## THE RECORDS
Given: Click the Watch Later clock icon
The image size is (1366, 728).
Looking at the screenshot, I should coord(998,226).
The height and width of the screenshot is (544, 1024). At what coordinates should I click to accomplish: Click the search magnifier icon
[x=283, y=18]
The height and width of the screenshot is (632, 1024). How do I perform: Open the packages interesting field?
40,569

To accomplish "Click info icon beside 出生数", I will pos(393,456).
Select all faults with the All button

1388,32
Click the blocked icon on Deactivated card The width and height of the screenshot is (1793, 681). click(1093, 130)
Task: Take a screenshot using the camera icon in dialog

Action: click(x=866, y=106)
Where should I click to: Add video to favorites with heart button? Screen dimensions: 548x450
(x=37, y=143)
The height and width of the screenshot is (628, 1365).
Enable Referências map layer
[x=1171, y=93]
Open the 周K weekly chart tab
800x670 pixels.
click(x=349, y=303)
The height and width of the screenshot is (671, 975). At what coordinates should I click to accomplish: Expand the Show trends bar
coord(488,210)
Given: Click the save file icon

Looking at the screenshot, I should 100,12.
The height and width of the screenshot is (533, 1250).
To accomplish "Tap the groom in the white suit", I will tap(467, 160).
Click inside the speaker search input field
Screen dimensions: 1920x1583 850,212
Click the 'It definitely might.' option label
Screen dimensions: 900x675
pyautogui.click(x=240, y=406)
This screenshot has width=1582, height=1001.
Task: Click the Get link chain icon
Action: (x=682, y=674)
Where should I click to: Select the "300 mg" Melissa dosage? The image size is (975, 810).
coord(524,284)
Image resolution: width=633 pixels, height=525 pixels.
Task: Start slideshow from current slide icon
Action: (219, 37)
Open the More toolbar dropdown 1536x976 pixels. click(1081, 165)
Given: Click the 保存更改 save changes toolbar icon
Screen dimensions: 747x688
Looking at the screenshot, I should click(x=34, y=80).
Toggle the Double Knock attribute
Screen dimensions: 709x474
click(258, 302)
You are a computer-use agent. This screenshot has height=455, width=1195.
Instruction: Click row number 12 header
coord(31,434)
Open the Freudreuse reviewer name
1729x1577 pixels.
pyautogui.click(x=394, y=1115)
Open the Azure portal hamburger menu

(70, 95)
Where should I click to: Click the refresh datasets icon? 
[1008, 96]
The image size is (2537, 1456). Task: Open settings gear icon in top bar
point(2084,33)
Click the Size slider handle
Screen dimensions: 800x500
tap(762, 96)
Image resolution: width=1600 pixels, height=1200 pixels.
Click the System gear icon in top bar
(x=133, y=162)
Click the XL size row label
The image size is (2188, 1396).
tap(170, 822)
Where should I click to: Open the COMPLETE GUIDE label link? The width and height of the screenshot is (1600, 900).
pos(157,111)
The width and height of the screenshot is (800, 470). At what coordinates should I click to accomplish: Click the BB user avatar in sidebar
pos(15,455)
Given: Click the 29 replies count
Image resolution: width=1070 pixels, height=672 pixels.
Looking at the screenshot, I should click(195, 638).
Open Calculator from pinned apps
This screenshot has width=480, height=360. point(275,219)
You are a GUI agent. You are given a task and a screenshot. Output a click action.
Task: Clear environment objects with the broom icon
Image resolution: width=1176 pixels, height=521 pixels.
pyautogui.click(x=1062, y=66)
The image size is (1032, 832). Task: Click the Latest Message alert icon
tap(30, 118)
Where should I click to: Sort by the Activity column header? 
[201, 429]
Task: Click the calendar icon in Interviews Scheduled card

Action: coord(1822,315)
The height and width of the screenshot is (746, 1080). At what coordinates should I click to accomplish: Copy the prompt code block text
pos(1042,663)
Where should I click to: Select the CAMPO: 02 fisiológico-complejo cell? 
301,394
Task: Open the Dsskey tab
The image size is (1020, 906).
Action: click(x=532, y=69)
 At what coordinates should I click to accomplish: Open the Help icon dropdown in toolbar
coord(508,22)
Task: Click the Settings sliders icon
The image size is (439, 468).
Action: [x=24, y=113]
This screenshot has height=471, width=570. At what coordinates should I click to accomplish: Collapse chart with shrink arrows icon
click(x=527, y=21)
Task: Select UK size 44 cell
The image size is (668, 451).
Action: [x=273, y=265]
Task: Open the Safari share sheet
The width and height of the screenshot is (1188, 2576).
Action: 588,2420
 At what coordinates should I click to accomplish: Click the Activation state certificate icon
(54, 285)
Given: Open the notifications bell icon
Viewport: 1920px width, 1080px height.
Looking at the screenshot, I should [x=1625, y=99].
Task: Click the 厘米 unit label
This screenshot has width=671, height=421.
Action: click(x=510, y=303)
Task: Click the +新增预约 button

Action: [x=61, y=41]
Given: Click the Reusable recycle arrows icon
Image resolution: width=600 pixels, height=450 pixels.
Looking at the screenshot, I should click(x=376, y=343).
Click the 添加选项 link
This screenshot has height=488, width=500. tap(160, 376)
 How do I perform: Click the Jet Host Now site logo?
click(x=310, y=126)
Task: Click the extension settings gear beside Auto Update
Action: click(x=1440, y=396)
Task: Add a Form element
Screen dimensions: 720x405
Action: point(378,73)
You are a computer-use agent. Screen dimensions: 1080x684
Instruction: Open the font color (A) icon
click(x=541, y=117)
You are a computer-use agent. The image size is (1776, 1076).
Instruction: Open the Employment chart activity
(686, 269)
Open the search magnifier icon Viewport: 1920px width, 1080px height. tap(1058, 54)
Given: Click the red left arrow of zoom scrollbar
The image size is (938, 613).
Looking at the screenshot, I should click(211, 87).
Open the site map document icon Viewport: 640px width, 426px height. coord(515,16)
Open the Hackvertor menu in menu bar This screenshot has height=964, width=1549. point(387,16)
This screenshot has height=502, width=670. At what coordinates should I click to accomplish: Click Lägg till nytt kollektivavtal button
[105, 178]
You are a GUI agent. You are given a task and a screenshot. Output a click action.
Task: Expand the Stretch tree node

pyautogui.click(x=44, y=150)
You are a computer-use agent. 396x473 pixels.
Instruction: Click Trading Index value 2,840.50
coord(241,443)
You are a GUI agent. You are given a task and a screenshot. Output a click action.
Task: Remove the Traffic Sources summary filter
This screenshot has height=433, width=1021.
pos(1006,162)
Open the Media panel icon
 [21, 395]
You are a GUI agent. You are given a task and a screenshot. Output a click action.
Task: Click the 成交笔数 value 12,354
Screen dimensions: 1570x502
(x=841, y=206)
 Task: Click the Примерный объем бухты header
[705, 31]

## TASK BRIEF
Change every "GUI agent" in the rows above to "desktop agent" and reproduce all the rows with no other edits.

## ANSWER BELOW
Given: Click the Watch Later clock icon
The image size is (1366, 728).
Looking at the screenshot, I should coord(998,226).
The height and width of the screenshot is (544, 1024). At what coordinates should I click to accomplish: Click the search magnifier icon
[x=283, y=18]
The height and width of the screenshot is (632, 1024). How do I perform: Open the packages interesting field?
40,569

To accomplish "Click info icon beside 出生数", I will pos(393,456).
Select all faults with the All button

1388,32
Click the blocked icon on Deactivated card The width and height of the screenshot is (1793, 681). click(1093, 130)
Task: Take a screenshot using the camera icon in dialog

Action: click(x=866, y=106)
Where should I click to: Add video to favorites with heart button? Screen dimensions: 548x450
(x=37, y=143)
The height and width of the screenshot is (628, 1365).
Enable Referências map layer
[x=1171, y=93]
Open the 周K weekly chart tab
800x670 pixels.
click(x=349, y=303)
The height and width of the screenshot is (671, 975). At what coordinates should I click to accomplish: Expand the Show trends bar
coord(488,210)
Given: Click the save file icon

Looking at the screenshot, I should 100,12.
The height and width of the screenshot is (533, 1250).
To accomplish "Tap the groom in the white suit", I will tap(467, 160).
Click inside the speaker search input field
Screen dimensions: 1920x1583 850,212
Click the 'It definitely might.' option label
Screen dimensions: 900x675
pyautogui.click(x=240, y=406)
This screenshot has width=1582, height=1001.
Task: Click the Get link chain icon
Action: (x=682, y=674)
Where should I click to: Select the "300 mg" Melissa dosage? The image size is (975, 810).
coord(524,284)
Image resolution: width=633 pixels, height=525 pixels.
Task: Start slideshow from current slide icon
Action: (219, 37)
Open the More toolbar dropdown 1536x976 pixels. click(1081, 165)
Given: Click the 保存更改 save changes toolbar icon
Screen dimensions: 747x688
Looking at the screenshot, I should click(x=34, y=80).
Toggle the Double Knock attribute
Screen dimensions: 709x474
click(258, 302)
You are a computer-use agent. This screenshot has height=455, width=1195.
Instruction: Click row number 12 header
coord(31,434)
Open the Freudreuse reviewer name
1729x1577 pixels.
pyautogui.click(x=394, y=1115)
Open the Azure portal hamburger menu

(70, 95)
Where should I click to: Click the refresh datasets icon? 
[1008, 96]
The image size is (2537, 1456). Task: Open settings gear icon in top bar
point(2084,33)
Click the Size slider handle
Screen dimensions: 800x500
tap(762, 96)
Image resolution: width=1600 pixels, height=1200 pixels.
Click the System gear icon in top bar
(x=133, y=162)
Click the XL size row label
The image size is (2188, 1396).
tap(170, 822)
Where should I click to: Open the COMPLETE GUIDE label link? The width and height of the screenshot is (1600, 900).
pos(157,111)
The width and height of the screenshot is (800, 470). At what coordinates should I click to accomplish: Click the BB user avatar in sidebar
pos(15,455)
Given: Click the 29 replies count
Image resolution: width=1070 pixels, height=672 pixels.
Looking at the screenshot, I should click(195, 638).
Open Calculator from pinned apps
This screenshot has width=480, height=360. point(275,219)
You are a desktop agent. You are given a task and a screenshot. Output a click action.
Task: Clear environment objects with the broom icon
Image resolution: width=1176 pixels, height=521 pixels.
pyautogui.click(x=1062, y=66)
The image size is (1032, 832). Task: Click the Latest Message alert icon
tap(30, 118)
Where should I click to: Sort by the Activity column header? 
[201, 429]
Task: Click the calendar icon in Interviews Scheduled card

Action: coord(1822,315)
The height and width of the screenshot is (746, 1080). At what coordinates should I click to accomplish: Copy the prompt code block text
pos(1042,663)
Where should I click to: Select the CAMPO: 02 fisiológico-complejo cell? 
301,394
Task: Open the Dsskey tab
The image size is (1020, 906).
Action: click(x=532, y=69)
 At what coordinates should I click to accomplish: Open the Help icon dropdown in toolbar
coord(508,22)
Task: Click the Settings sliders icon
The image size is (439, 468).
Action: [x=24, y=113]
This screenshot has height=471, width=570. At what coordinates should I click to accomplish: Collapse chart with shrink arrows icon
click(x=527, y=21)
Task: Select UK size 44 cell
The image size is (668, 451).
Action: [x=273, y=265]
Task: Open the Safari share sheet
The width and height of the screenshot is (1188, 2576).
Action: 588,2420
 At what coordinates should I click to accomplish: Click the Activation state certificate icon
(54, 285)
Given: Open the notifications bell icon
Viewport: 1920px width, 1080px height.
Looking at the screenshot, I should [x=1625, y=99].
Task: Click the 厘米 unit label
This screenshot has width=671, height=421.
Action: click(x=510, y=303)
Task: Click the +新增预约 button

Action: [x=61, y=41]
Given: Click the Reusable recycle arrows icon
Image resolution: width=600 pixels, height=450 pixels.
Looking at the screenshot, I should click(x=376, y=343).
Click the 添加选项 link
This screenshot has height=488, width=500. tap(160, 376)
 How do I perform: Click the Jet Host Now site logo?
click(x=310, y=126)
Task: Click the extension settings gear beside Auto Update
Action: click(x=1440, y=396)
Task: Add a Form element
Screen dimensions: 720x405
Action: point(378,73)
You are a computer-use agent. Screen dimensions: 1080x684
Instruction: Open the font color (A) icon
click(x=541, y=117)
You are a computer-use agent. The image size is (1776, 1076).
Instruction: Open the Employment chart activity
(686, 269)
Open the search magnifier icon Viewport: 1920px width, 1080px height. tap(1058, 54)
Given: Click the red left arrow of zoom scrollbar
The image size is (938, 613).
Looking at the screenshot, I should click(211, 87).
Open the site map document icon Viewport: 640px width, 426px height. coord(515,16)
Open the Hackvertor menu in menu bar This screenshot has height=964, width=1549. point(387,16)
This screenshot has height=502, width=670. At what coordinates should I click to accomplish: Click Lägg till nytt kollektivavtal button
[105, 178]
You are a desktop agent. You are given a task and a screenshot. Output a click action.
Task: Expand the Stretch tree node

pyautogui.click(x=44, y=150)
You are a computer-use agent. 396x473 pixels.
Instruction: Click Trading Index value 2,840.50
coord(241,443)
You are a desktop agent. You are given a task and a screenshot. Output a click action.
Task: Remove the Traffic Sources summary filter
This screenshot has height=433, width=1021.
pos(1006,162)
Open the Media panel icon
 [21, 395]
You are a desktop agent. You are given a task and a screenshot. Output a click action.
Task: Click the 成交笔数 value 12,354
Screen dimensions: 1570x502
(x=841, y=206)
 Task: Click the Примерный объем бухты header
[705, 31]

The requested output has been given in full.